I've updated the Vietnamese Conversions XML Web Service today. There was a bug in the UTF8->Unicode conversion. Well, it's not really a bug, but here's the scenario:
If you convert Vietnamese unicode into UTF-8 and then send the verbatim UTF-8 escape sequences over email, all daggers (byte value 160) are converted into single spaces (byte value 32). To the “naked eye”, daggers look like spaces, but they do have different byte values, so if you convert them back into Unicode, it will be messed up. I have been told that this applies to nearly all conversion utilities such as VPSKeys, VNI, VietPad, etc. But don't blame these software, because they do the conversion right. It's the email gateways that we need to blame to convert daggers into spaces.

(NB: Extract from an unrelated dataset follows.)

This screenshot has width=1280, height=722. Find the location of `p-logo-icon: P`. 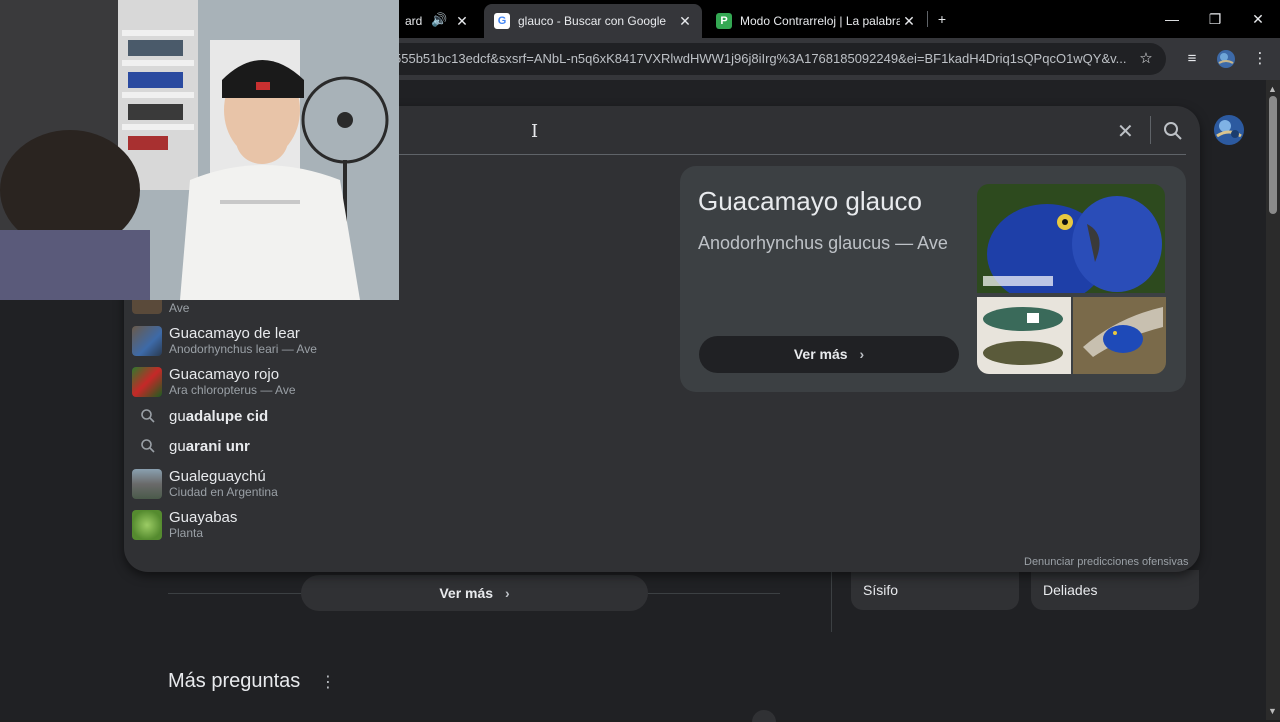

In the Vietnamese unicode set, there are only four characters that when converted contain daggers:
| Unicode |
UTF-8 sequence |
Byte values |
| à |
à |
195 160 |
| Ạ |
Ạ|
225 186 160 |
| Ơ |
Æ |
198 160 |
| Ỡ |
á» |
225 187 160 |
At any rate, I've added some code to convert those daggers back into spaces when it meets one of these four scenarios. I've also send the code to some of the creators of the other software utilities and hope they can update their software as well if they think it's necessary.
Again, it's not a bug per se, so consider this an enhancement to make the conversion a bit more intelligent.